Verify connectivity endpoint pattern

@GetMapping("/api/redis/ping")
public Map<String, Object> redisPing(StringRedisTemplate redis) {
    String key = "ping:" + Instant.now().toString();
    redis.opsForValue().set(key, "ok", Duration.ofSeconds(30));
    return Map.of("status", redis.opsForValue().get(key));
}

Co-locate region

Deploy Redis and App Service in the same Azure region to minimize latency and cross-zone cost.

Platform architecture

For platform architecture details, see Platform: How App Service Works.

Verification

  • Deploy app with Redis dependencies/config
  • Call /api/redis/ping and confirm response status
  • Observe reduced latency on cache-hit paths
  • Confirm sessions persist across restarts/scale-out

Troubleshooting

RedisConnectionFailureException

Validate host, key, TLS (ssl.enabled=true), and NSG/firewall network path.

Frequent cache misses

Review TTL policy and key design; ensure cache keys include stable identifiers.

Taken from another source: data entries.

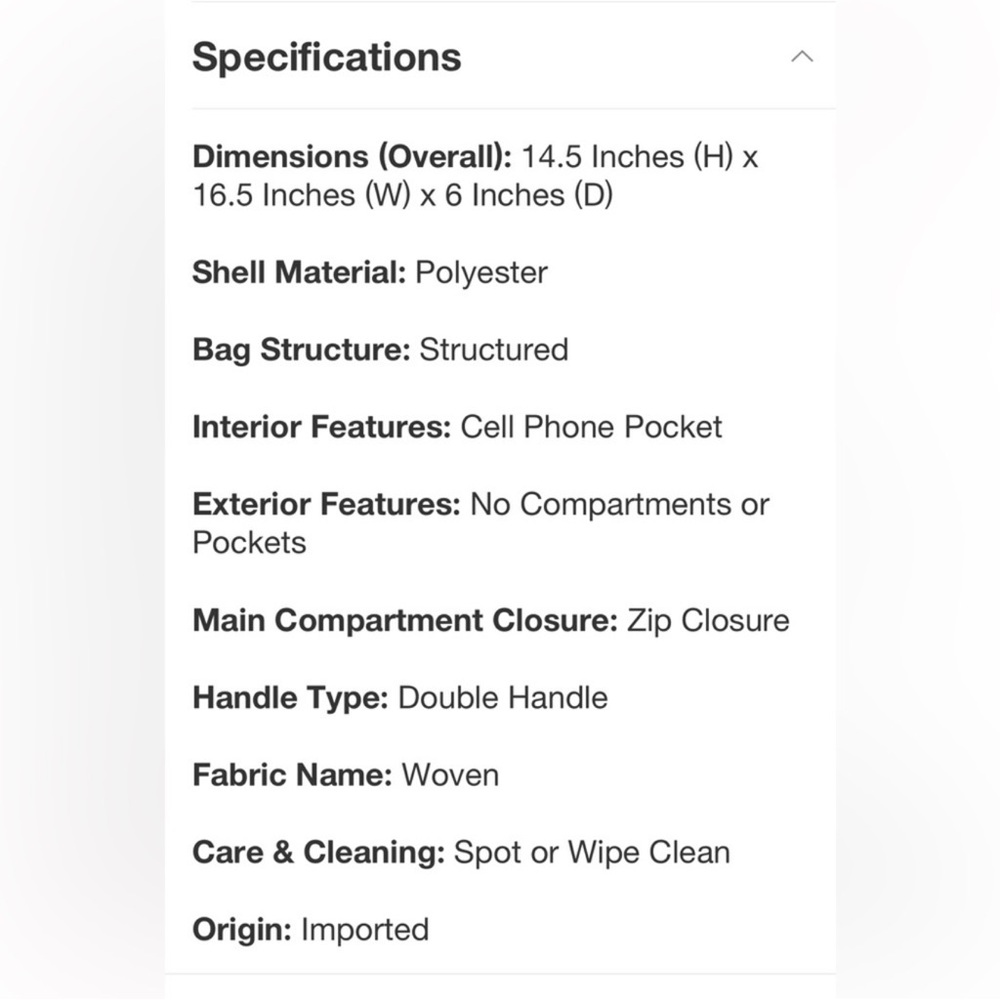Viewport: 1000px width, 1000px height.
Task: Select the Exterior Features label
Action: pyautogui.click(x=327, y=504)
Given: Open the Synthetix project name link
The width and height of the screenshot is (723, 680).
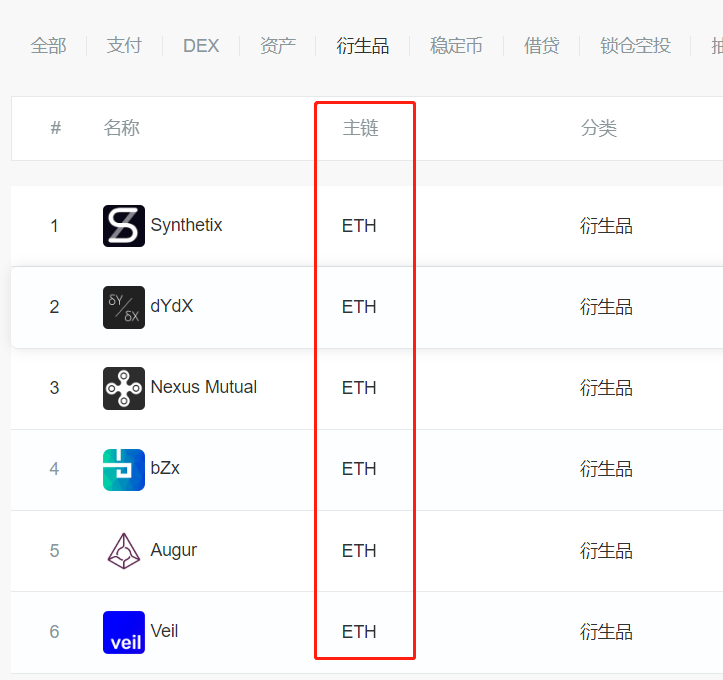Looking at the screenshot, I should [x=186, y=225].
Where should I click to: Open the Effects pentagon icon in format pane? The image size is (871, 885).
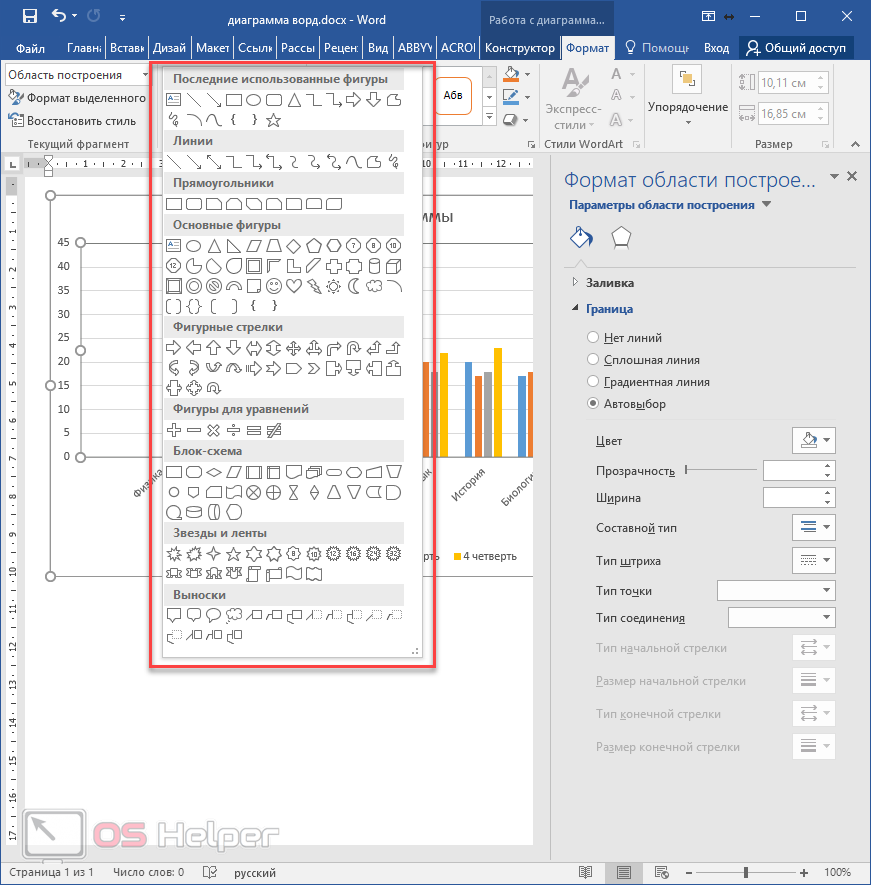coord(621,237)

Session reset after deployment

Check session namespace consistency and verify all instances point to the same Redis cache.

Run It in the Portal

Portal view: Identity blade (optional Microsoft Entra authentication path)

Identity blade for a Web App showing tabs "System assigned" (selected) and "User assigned". The System assigned panel displays a Status toggle currently "Off" with description "When enabled, Azure will create an identity for this resource in Microsoft Entra ID". Save and Discard buttons appear at the top; below the Status row a "Permissions" section explains role assignments for the identity, and the Object (principal) ID field is empty pending enablement. The left navigation shows Identity selected under the Settings group.

The Identity blade is relevant only if you extend this recipe from the default key-based REDIS_ACCESS_KEY configuration to the optional Microsoft Entra authentication path mentioned in the introduction. In the visible pre-enable state, System assigned is selected and Status is still Off; turning it On is the Portal step that creates the app identity before any Redis-side access mapping can happen. For the recipe's default flow, keep using the REDIS_ACCESS_KEY app setting and Spring Data Redis (Lettuce) configuration with spring.data.redis.ssl.enabled=true shown above.